Rule extraction from the guideline was not perfect. Of the 161 rule candidates, 3 were found to be incomplete when compared to the source guideline, and the secondary prevention category was rated lower quality. The system is not infallible.

The system also assumes that the recorded facts are accurate. It cannot detect errors or omissions in the documentation itself.

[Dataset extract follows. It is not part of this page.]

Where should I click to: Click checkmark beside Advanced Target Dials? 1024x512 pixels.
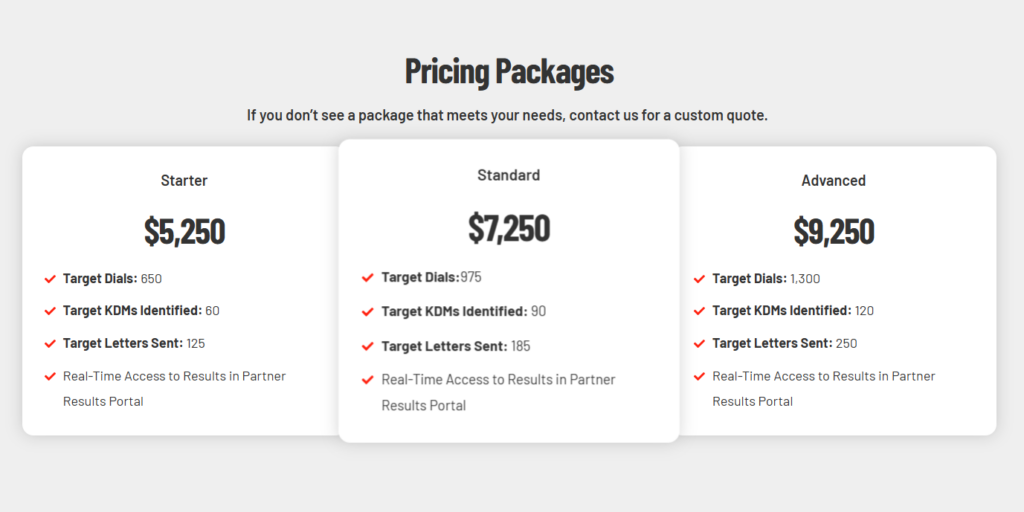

The authors identify several directions for future work: integrating additional hospital data sources beyond discharge summaries, systematic comparison across different LLM models, and extension toward real-time monitoring. Crucially, because the pipeline is triggered by the guideline text, updating a guideline only requires re-running the pipeline — a significant operational advantage over maintaining hand-crafted CIG representations.


Takeaway

What Leonardi et al. demonstrated is that the raw materials already present in most hospitals — a PDF guideline and electronic discharge summaries — are sufficient, when processed through a multi-stage LLM pipeline, to automate clinical conformance auditing.

A 463-patient, 50-rule pilot is still early-stage. But the architecture is extensible, and the core proposition — no CIG conversion needed — removes the single largest barrier that has kept automated audit tools out of routine clinical practice.

“AI for patient safety” can sound like a grand claim. What this system actually does is more grounded: extract rules from text, match them against event logs, and report percentages. The simplicity is the point. Deployable tools tend to be simple ones.

For those working on hospital quality or health IT strategy, the research is less a ready-to-deploy product than a design template worth understanding.


Reference

Leonardi, G., Montani, S., Striani, M., Canessa, A., & Ferrandi, D. (2026). LLM-Orchestrated Conformance Checking in Stroke Care Without Computer-Interpretable Guidelines. arXiv:2606.09489. https://arxiv.org/abs/2606.09489

* This article was written in part with AI assistance and may contain inaccuracies.